# Instruction 1
Copy the passage from the text on stemming and lemmatization, starting with "Which method you" and going on through "in Spark NLP.".

Stemming is the process of removing affixes and leaving a word stem. This is done according to sets of rules that determine what characters to delete or replace. The first stemming algorithm was created by Julie Beth Lovins in 1968, although there had been earlier work done on the subject. In 1980, Martin Porter created the Porter Stemmer. This is certainly the most well-known stemming algorithm. He later created a domain-specific language and associated tools for writing stemming algorithms called snowball. Although people almost always use a predefined stemmer, if you find that there are affixes that are not being removed but should be, or the other way around, consider writing or modifying an existing algorithm.

Lemmatization

Lemmatization is the process of replacing a word with its lemma or head-word. The lemma is the form of a word that has a full dictionary entry. For example, if you look up “oxen” in a dictionary, it will likely redirect you to “ox.” Algorithmically, this is easy to implement but is dependent on the data you use for looking up lemmas.

Stemming Versus Lemmatization

There are pros and cons to both stemming and lemmatization.

Stemming has the pro of requiring almost no memory, unlike lemmatization, which requires a dictionary.

Lemmatization is generally quicker, since it is just a hash map lookup.

Stemming can be easily tuned because it is based on an algorithm instead of a data source.

Lemmatization returns an actual word, which makes inspecting results easier.

Which method you use will depend on your task and your resource constraints.

Use stemming if:

You need to tune how much you reduce your vocabulary.
You have tight memory constraints and fewer time constraints.
You expect many new or unknown words.

Use lemmatization if:

You need results of processing exposed to users.
You have tight time constraints and less restriction on memory.

Let’s look at some examples of using stemming and lemmatization in Spark NLP.

from sparknlp.annotator import Stemmer, Lemmatizer, LemmatizerModel

assembler = DocumentAssembler()\
    .setInputCol('text')\
    .setOutputCol('doc')

# Entries
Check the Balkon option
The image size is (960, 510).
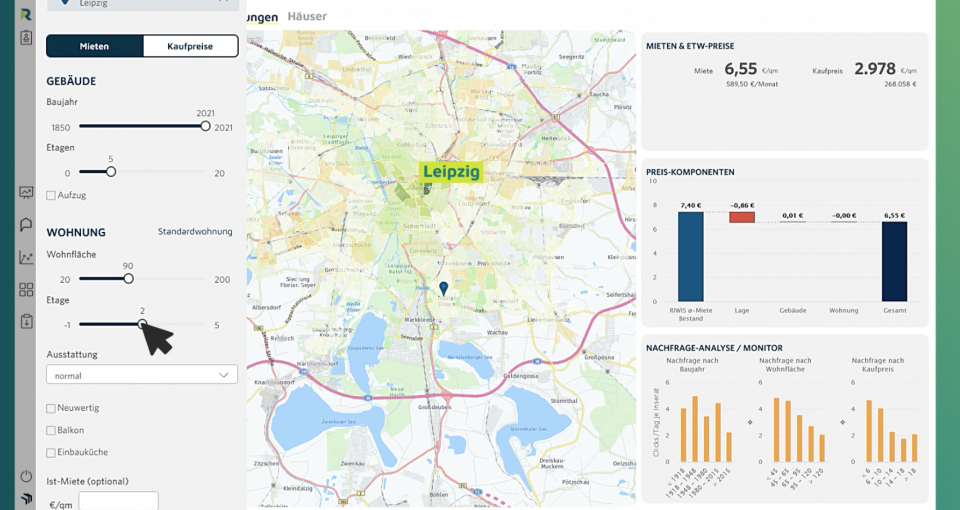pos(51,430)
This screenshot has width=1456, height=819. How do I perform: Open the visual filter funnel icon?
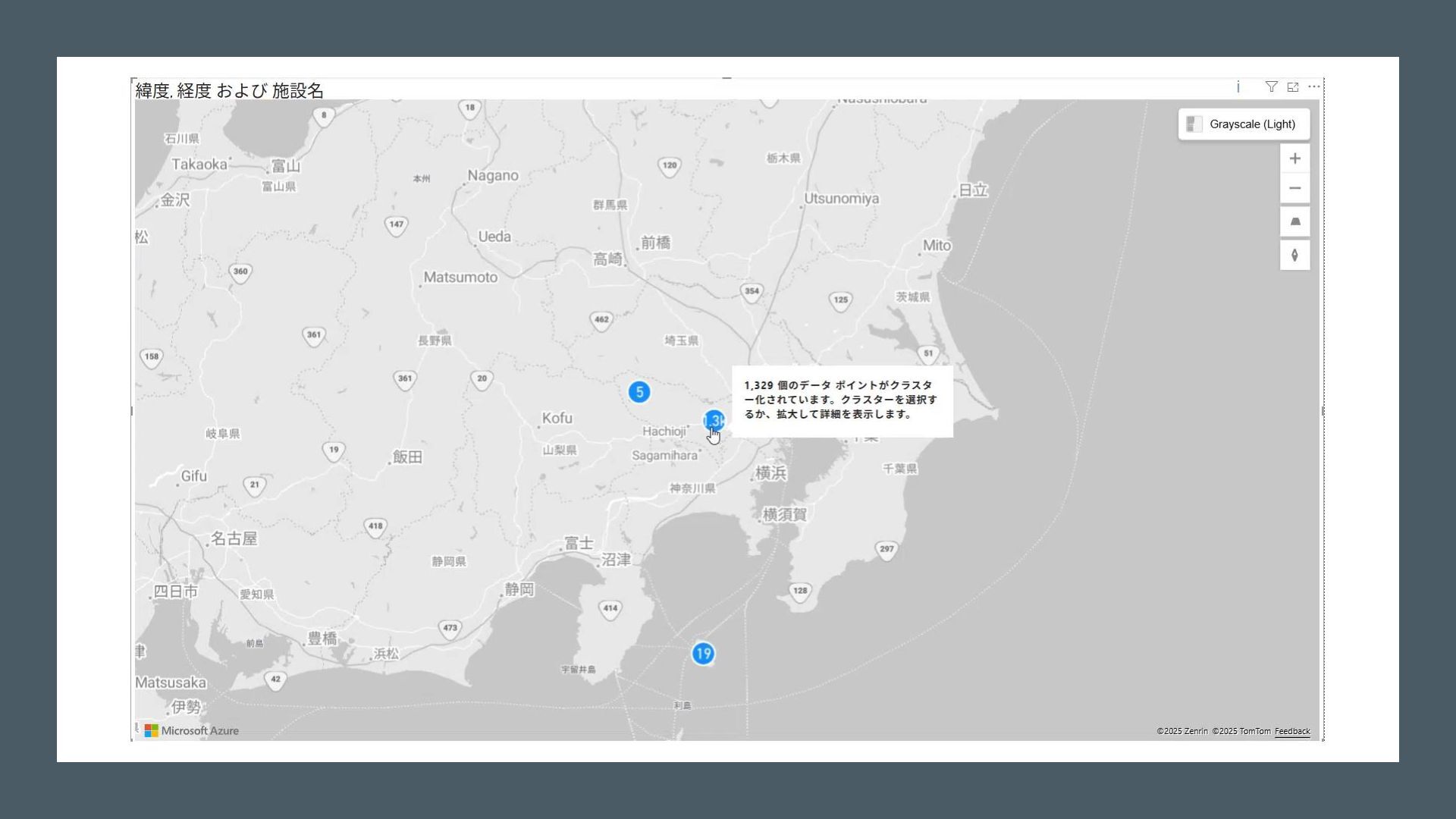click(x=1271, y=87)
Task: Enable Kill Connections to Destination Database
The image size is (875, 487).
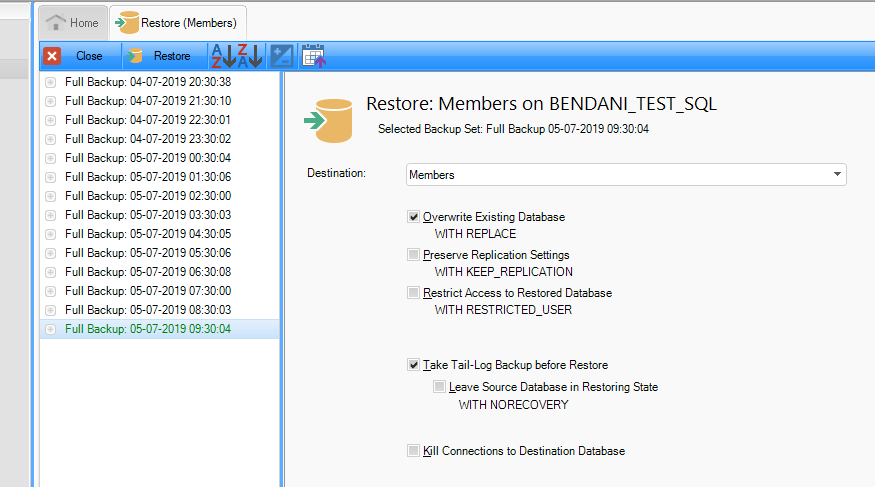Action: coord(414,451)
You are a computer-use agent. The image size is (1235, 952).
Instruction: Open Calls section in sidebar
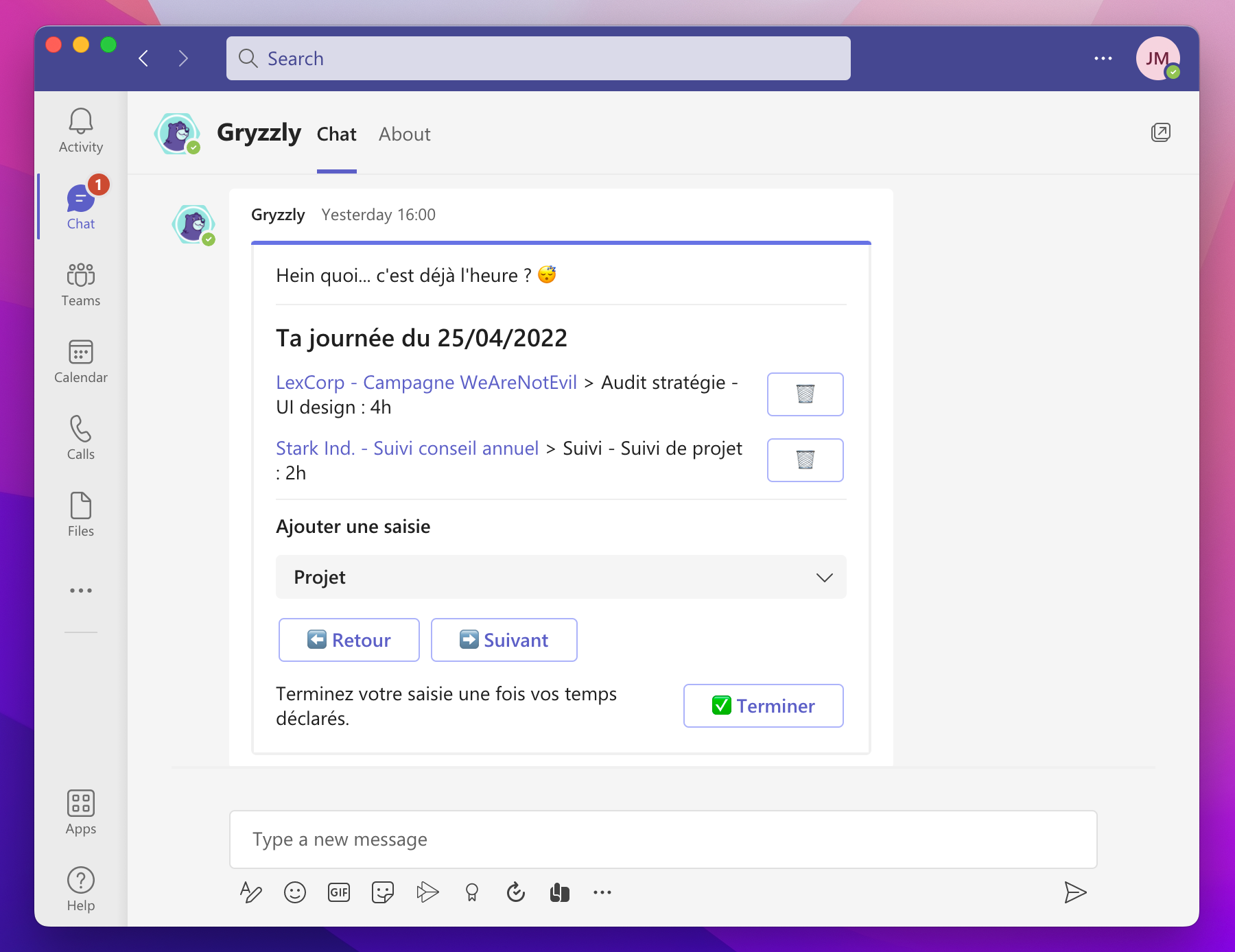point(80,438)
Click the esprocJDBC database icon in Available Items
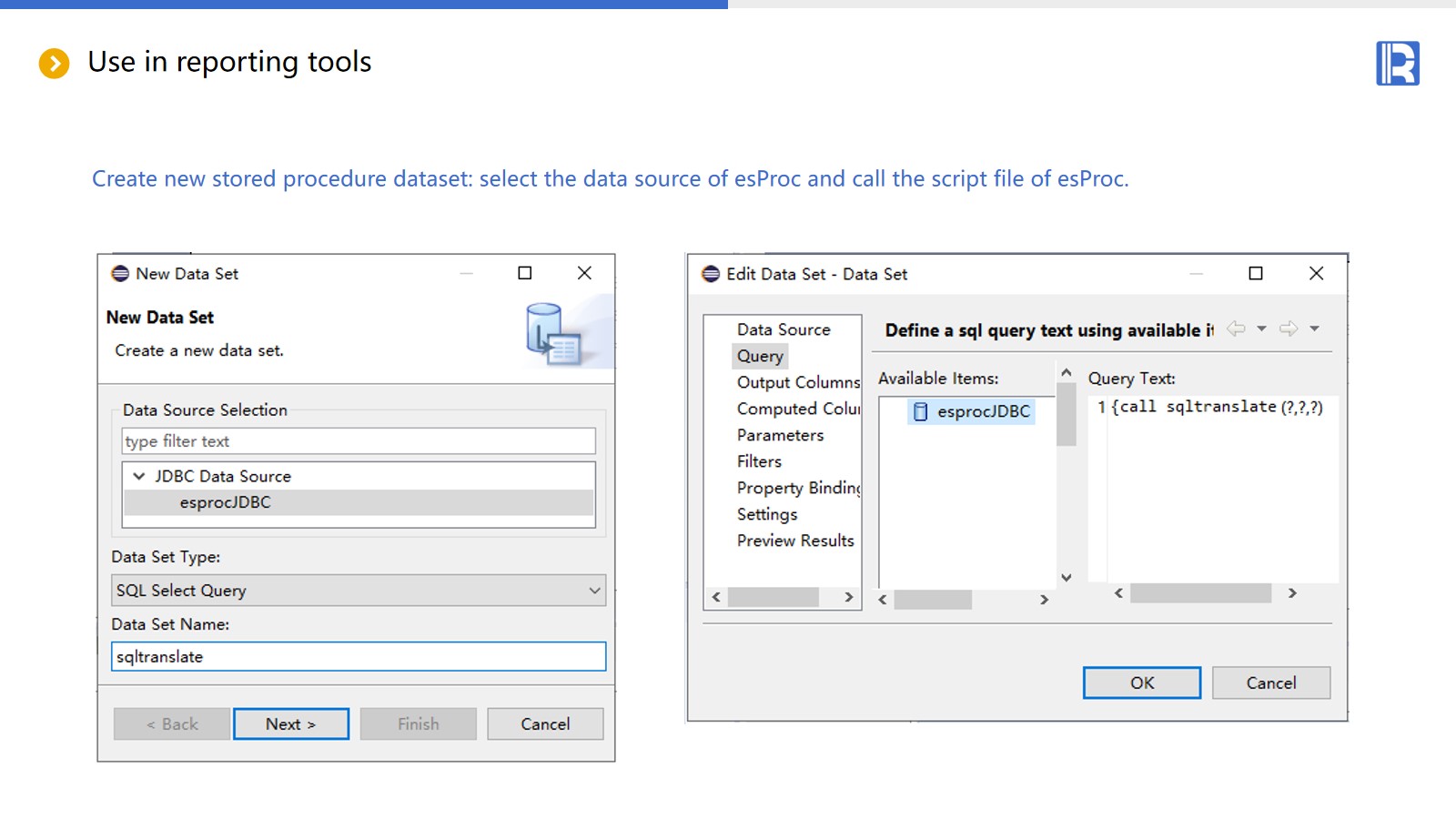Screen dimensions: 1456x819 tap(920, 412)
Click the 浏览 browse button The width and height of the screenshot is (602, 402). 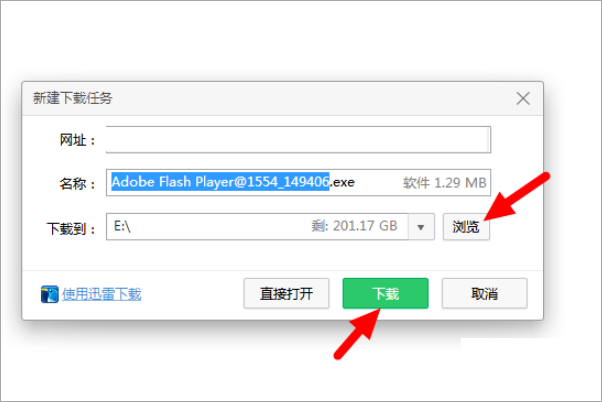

# Instruction 2
Arrange the lines of the records as a JSON list of strings, one string per line, starting with the line with "Task: Enable Kill" and going on through the end of the records. Omit blank lines and leave the pictures out.

# Task result 1
Which method you use will depend on your task and your resource constraints.

Use stemming if:

You need to tune how much you reduce your vocabulary.
You have tight memory constraints and fewer time constraints.
You expect many new or unknown words.

Use lemmatization if:

You need results of processing exposed to users.
You have tight time constraints and less restriction on memory.

Let’s look at some examples of using stemming and lemmatization in Spark NLP.

# Task result 2
[
  "Task: Enable Kill Connections to Destination Database",
  "The image size is (875, 487).",
  "Action: coord(414,451)",
  "You are a computer-use agent. The image size is (1235, 952).",
  "Instruction: Open Calls section in sidebar",
  "point(80,438)",
  "Click the esprocJDBC database icon in Available Items",
  "Screen dimensions: 1456x819 tap(920, 412)",
  "Click the 浏览 browse button The width and height of the screenshot is (602, 402). "
]